30 de março de 2015

A MORTE DA BEZERRA

Lá estás tu a pensar na morte da bezerra

A dona Vitória, velha professora da primária,
passava-me a mão leve e trémula, pela cabeça,
num gesto que nunca consegui descodificar se de censura,
se de carinhoso impulso maternal.
As minhas mãos seguravam o queixo
e os cotovelos apoiados no tampo da carteira, sustinham a cabeça
enquanto o olhar tinha passado para lá da vidraça da janela da sala
projetando-se num horizonte translúcido, para lá do infinito.

Lá estás tu a pensar na morte da bezerra…

Quem pensava na morte da bezerra era o filho de Absalão,
um hebreu qualquer, que depois de ter sacrificado  todos os seus bezerros,
só possuía uma bezerra que aliás dera de presente, um dia, ao filho.
O rapaz, ao saber que o pai tencionava sacrificar o animal,
a quem ganhara uma grande estima, quis opor-se,
mas Absalão matou a bezerra na mesma.
Ele então sentou-se, ao lado do altar, sem comer nem beber
e assim ficou imóvel até morrer meses depois.

Lá estás tu a pensar na morte da bezerra...

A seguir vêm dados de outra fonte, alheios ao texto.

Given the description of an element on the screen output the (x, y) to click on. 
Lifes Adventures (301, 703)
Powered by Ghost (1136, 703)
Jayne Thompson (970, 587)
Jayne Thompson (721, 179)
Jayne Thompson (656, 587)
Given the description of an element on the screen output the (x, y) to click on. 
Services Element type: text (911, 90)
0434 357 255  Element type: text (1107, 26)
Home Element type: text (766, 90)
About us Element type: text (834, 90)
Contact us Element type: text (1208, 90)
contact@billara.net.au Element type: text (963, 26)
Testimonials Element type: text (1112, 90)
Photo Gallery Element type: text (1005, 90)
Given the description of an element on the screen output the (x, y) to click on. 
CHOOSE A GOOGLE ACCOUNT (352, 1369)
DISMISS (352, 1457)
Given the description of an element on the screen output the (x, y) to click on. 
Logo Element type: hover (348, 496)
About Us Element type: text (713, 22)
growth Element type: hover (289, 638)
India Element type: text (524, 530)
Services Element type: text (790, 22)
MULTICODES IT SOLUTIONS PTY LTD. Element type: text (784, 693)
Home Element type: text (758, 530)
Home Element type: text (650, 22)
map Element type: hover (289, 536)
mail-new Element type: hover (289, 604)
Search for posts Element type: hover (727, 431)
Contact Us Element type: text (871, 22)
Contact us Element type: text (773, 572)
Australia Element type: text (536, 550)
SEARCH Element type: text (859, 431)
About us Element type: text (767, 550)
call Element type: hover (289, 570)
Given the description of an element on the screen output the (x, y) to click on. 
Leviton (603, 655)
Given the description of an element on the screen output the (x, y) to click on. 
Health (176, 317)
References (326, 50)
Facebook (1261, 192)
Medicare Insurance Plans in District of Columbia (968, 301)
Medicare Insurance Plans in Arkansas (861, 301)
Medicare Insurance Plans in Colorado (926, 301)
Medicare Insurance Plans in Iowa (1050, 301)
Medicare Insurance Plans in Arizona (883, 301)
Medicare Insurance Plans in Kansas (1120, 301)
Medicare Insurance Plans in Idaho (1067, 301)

Ainda hoje, parece-me ouvir a voz da velha senhora.
Sinto-lhe a mão a passar, leve e trémula, sobre a cabeça
quando apoio os cotovelos na mesa, para manter a cabeça direita
ponho as mãos por debaixo do queixo
e deixo o olhar vaguear pelo horizonte longe, longe, ao fim do infinito.
Não, não estou a pensar na morte da bezerra
Nem tão pouco no Absalão ou no seu desgostado filho
Se fosse um equipamento elétrico qualquer
teria decerto, uma luzinha vermelha num sítio, à vista.
Sempre gostei de estar, apenas, parado por momentos
A pensar que estou a pensar em nada.